Sarah Palin sits there gloating in the audience, tacitly reminding her Mama Grizzlies to prove she’s got clout by calling in and shredding what’s left of Dancing with the Stars’ credibility.
There’s NO WAY IN HELL Bristol Palin should be one of the top 3 dancers in the finals next week. For 7 WEEKS OUT OF 9, she has been at or near the bottom of judges’ scores, including this week. Yet Brandy, who has danced better than Bristol since Week 1, got the boot, narrowing it down to Bristol, Jennifer Grey, and Kyle Massey.
Granted, dancing has made Bristol more outgoing, but her routines are still beginner stuff, and she has remained chubby. Either rumors she’s pregnant again are true, or she’s not working at it very hard. Many past contenders have lost weight and gotten into shape, and it shows. Not so with Bristol.
Bristol rationalizes that her popularity is due to ordinary people identifying with her. Sorry, kid. Mom and her Grizzlies are trying to buy you a trophy you simply don’t deserve, and they’re shafting much better dancers to do it. You guys are fooling nobody.
DWTS has always been a toss-up dance/popularity contest. But after this flaming fiasco, future contestants might as well skip the aches and blisters. Dancing well has nothing to do with the outcome.

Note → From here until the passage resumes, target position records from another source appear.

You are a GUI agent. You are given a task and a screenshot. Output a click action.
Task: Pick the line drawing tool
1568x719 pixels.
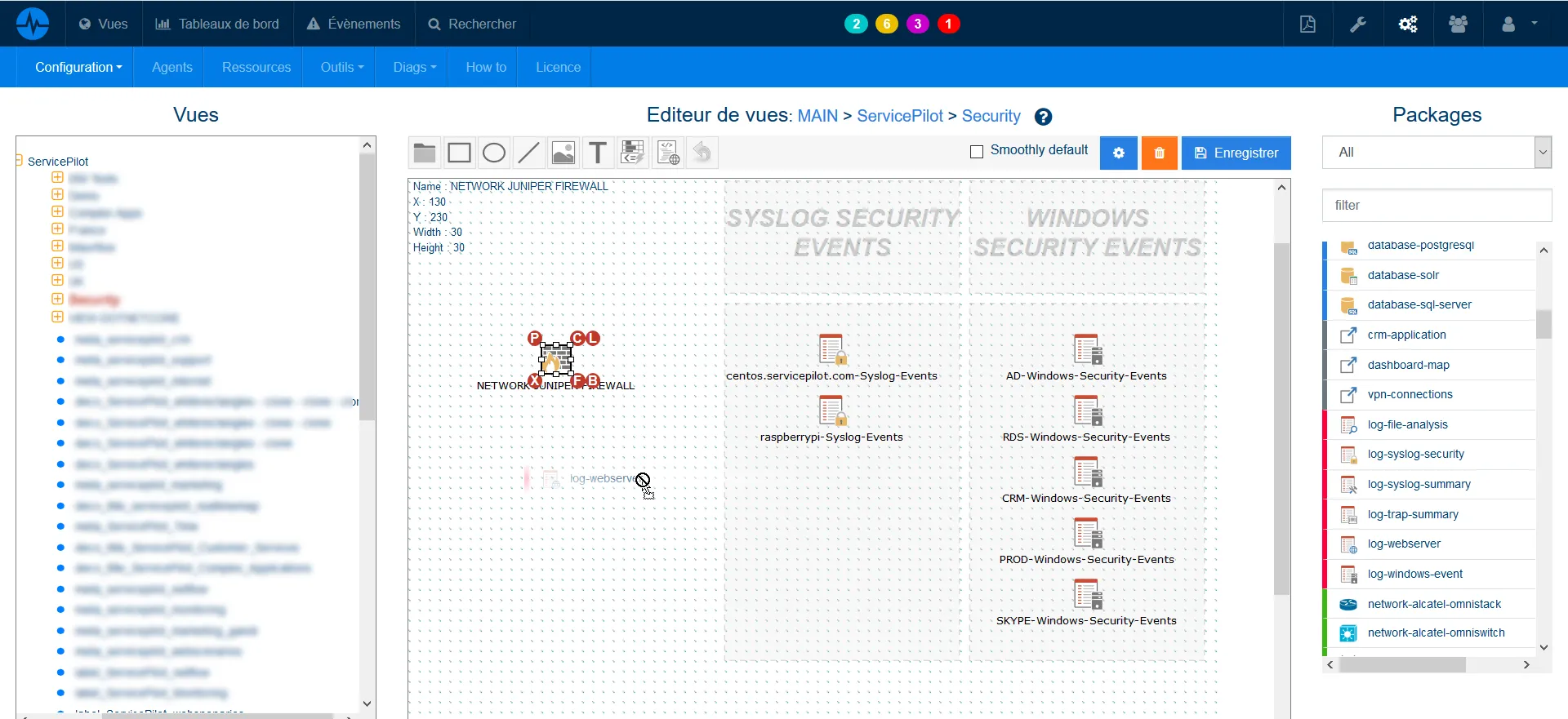(x=528, y=153)
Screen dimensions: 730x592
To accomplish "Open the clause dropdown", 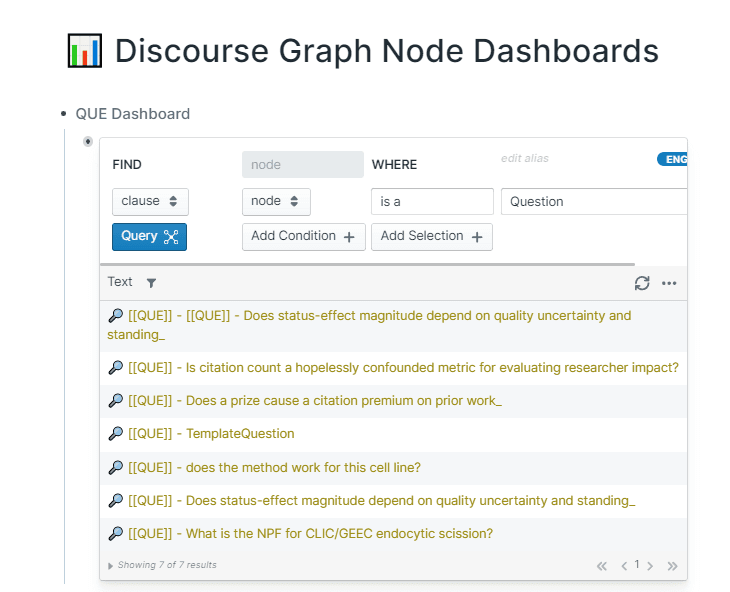I will [150, 202].
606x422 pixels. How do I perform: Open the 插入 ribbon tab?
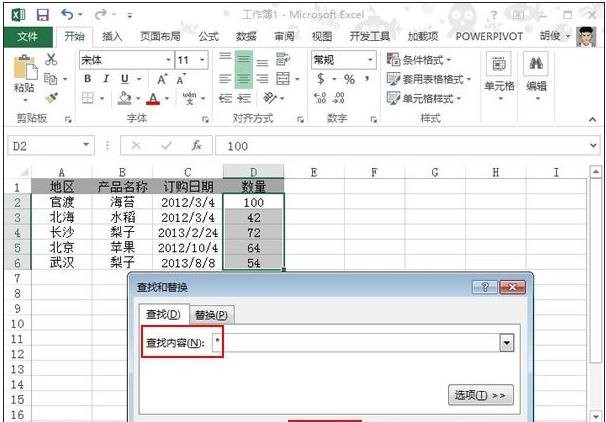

Bristol’s partner, Mark Ballas, undoubtedly knows they don’t belong in the finals. In Bristol’s paso doble “solo” bit, he just had her stalk the floor like a giant bat. Even on a good night, Bristol’s footwork is sloppy, if she remembers it.
The judges have probably been ordered to ignore all her shortcomings, because instead they gush about how much Bristol has “blossomed.”
The Tea Party has an undeniable death grip on this season. They’d vote for Bristol if she fell on her face and crawled. Palin proudly told People magazine she’s been paying for people from Alaska to fill the audience and cheer for Bristol.
ABC can bask in their high ratings now, but selling out to Palin this season may spell the beginning of the end of DWTS.